WASHINGTON -- Accentuate the statins soon after hospitalization for acute coronary syndrome to reduce the two-year risk of death and cardiovascular events, according to a meta-analysis.

WASHINGTON, Sept. 26 -- Accentuate the statins within two weeks of hospitalization for acute coronary syndrome to reduce the two-year risk of death and cardiovascular events, according to a meta-analysis.

Early, intensive statins after acute coronary syndrome reduced the risk of adverse coronary event by about 20% over two years with a hazard ratio of 0.81 for death and cardiovascular events overall, reported Eddie Hulten, M.D., M.P.H., of the Walter Reed Army Medical Center here in the Sept. 25 issue of Archives of Internal Medicine.

While previous data have been inconsistent in showing a short-term benefit to early, intensive statins after acute coronary syndrome, the pooled analysis of 13 randomized, controlled trials indicated that the death and cardiovascular event benefit began at four months and reached statistical significance by one year.

The risk of cardiovascular events overall decreased significantly compared to controls by six months after the initial acute coronary syndrome (HR 0.76, 95% confidence interval 0.70 to 0.84). This effect persisted with an overall pooled hazard ratio for the entire 24 months of 0.84 (95% CI 0.76 to 0.94).

However, the rate of myocardial infarction was not improved by early, intensive statin use (HR, 0.89, 95% CI 0.60 to 1.33), which was unexpected.

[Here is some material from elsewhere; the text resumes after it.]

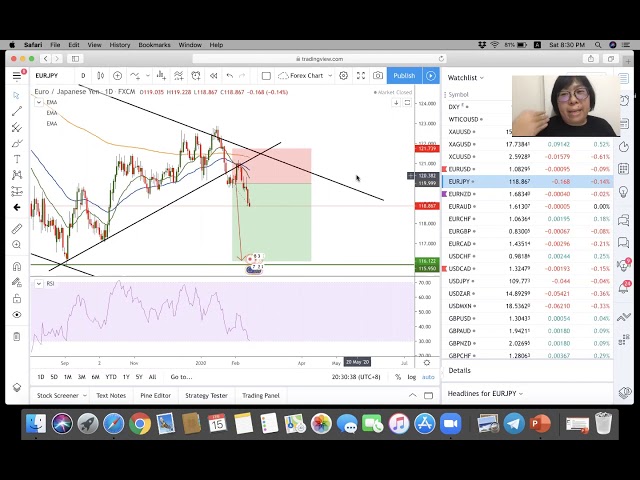Select GBPUSD in the watchlist

[461, 318]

"We would have expected that for statins to have benefits with regard to all-cause mortality, the intervention should likewise have reduced the rate of recurrent MI," wrote Dr. Hulten and colleagues.

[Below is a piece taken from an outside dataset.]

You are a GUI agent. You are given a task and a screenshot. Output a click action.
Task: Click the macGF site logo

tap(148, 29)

Cardiovascular death was reduced in a subgroup analysis (HR 0.76, 95% CI 0.66 to 0.87) as was ischemia (HR 0.68, 95% CI 0.50 to 0.92), both of which began at four months and continued with relatively stable hazard ratios out to two years.

The trials used 80 mg of Lipitor (atorvastatin), which appeared to have the best evidence of benefit, as well as 20 mg of Lipitor, 40 mg of Pravachol (pravastatin), 80 mg of Lescol (fluvistatin), and 80 mg of Zocor (simvastatin). These were compared with placebo in nine trials, placebo then a lower dose of statin in one trial, a lower dose of statin in one trial, and usual care at the physician's discretion in two trials. The average age of the 17,963 participants was 60 and 76% were male.

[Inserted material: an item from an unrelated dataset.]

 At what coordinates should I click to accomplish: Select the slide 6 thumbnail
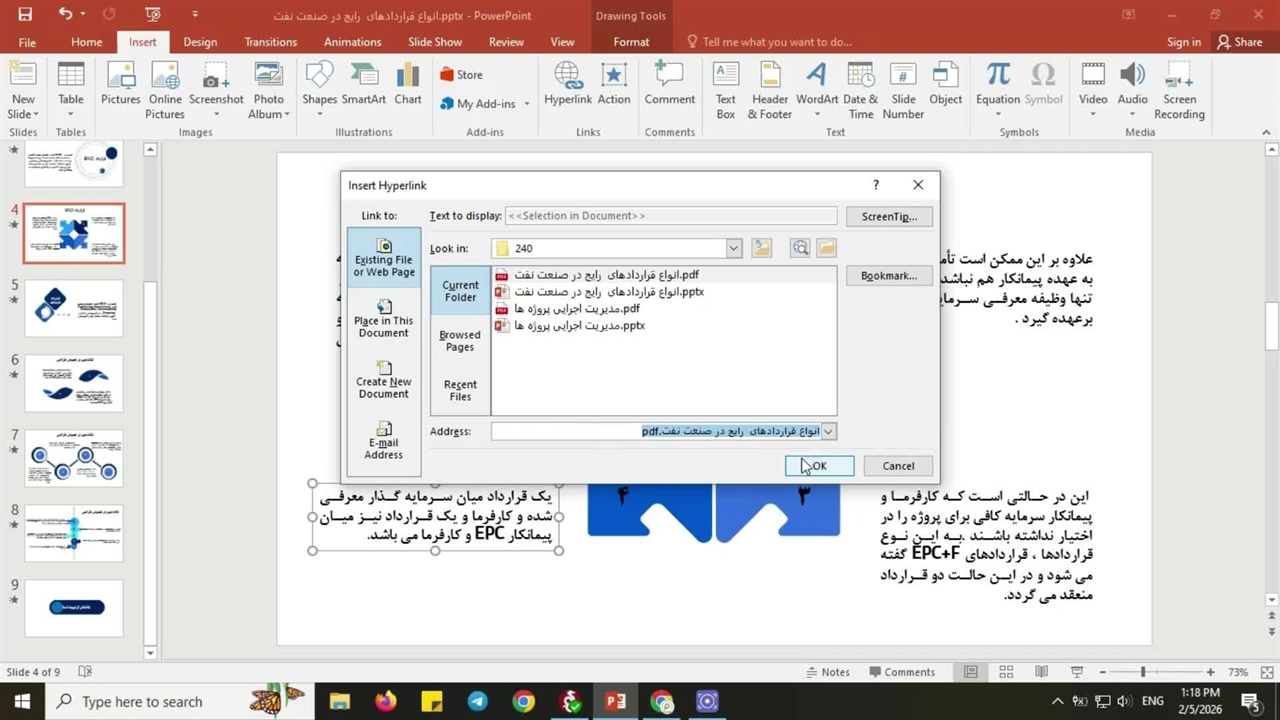(x=74, y=382)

Safety data showed comparable tolerability for intensive statins and the control arms. Only three cases of rhabdomyolysis were reported, all of which were on high dose Zocor. Two trials revealed slightly higher rates of hepatitis in the intense statin arms compared with controls (3.3% and 2.5% versus 1.1% and 0.6%).

That most of the benefits began at four months may not be surprising, the authors noted, because statins suggested effect on plaque stabilization may take several months to achieve.

The early, intense statin groups had a significantly greater reduction in low density lipoprotein cholesterol levels compared with controls (mean 34 mg/dL reduction versus 6 mg/dL, P<0.001). However, "there is no significant evidence that reduction in LDL-C level explains these beneficial effects," the investigators wrote.

They said a pooled analysis using patient-level data should be done for these trials to confirm these results and explore possible sources of heterogeneity.

The American College of Cardiology guidelines recommend initiating statins for patients with acute coronary syndrome and high LDL-C levels, but do not recommend early, intense statins for all acute coronary syndrome patients.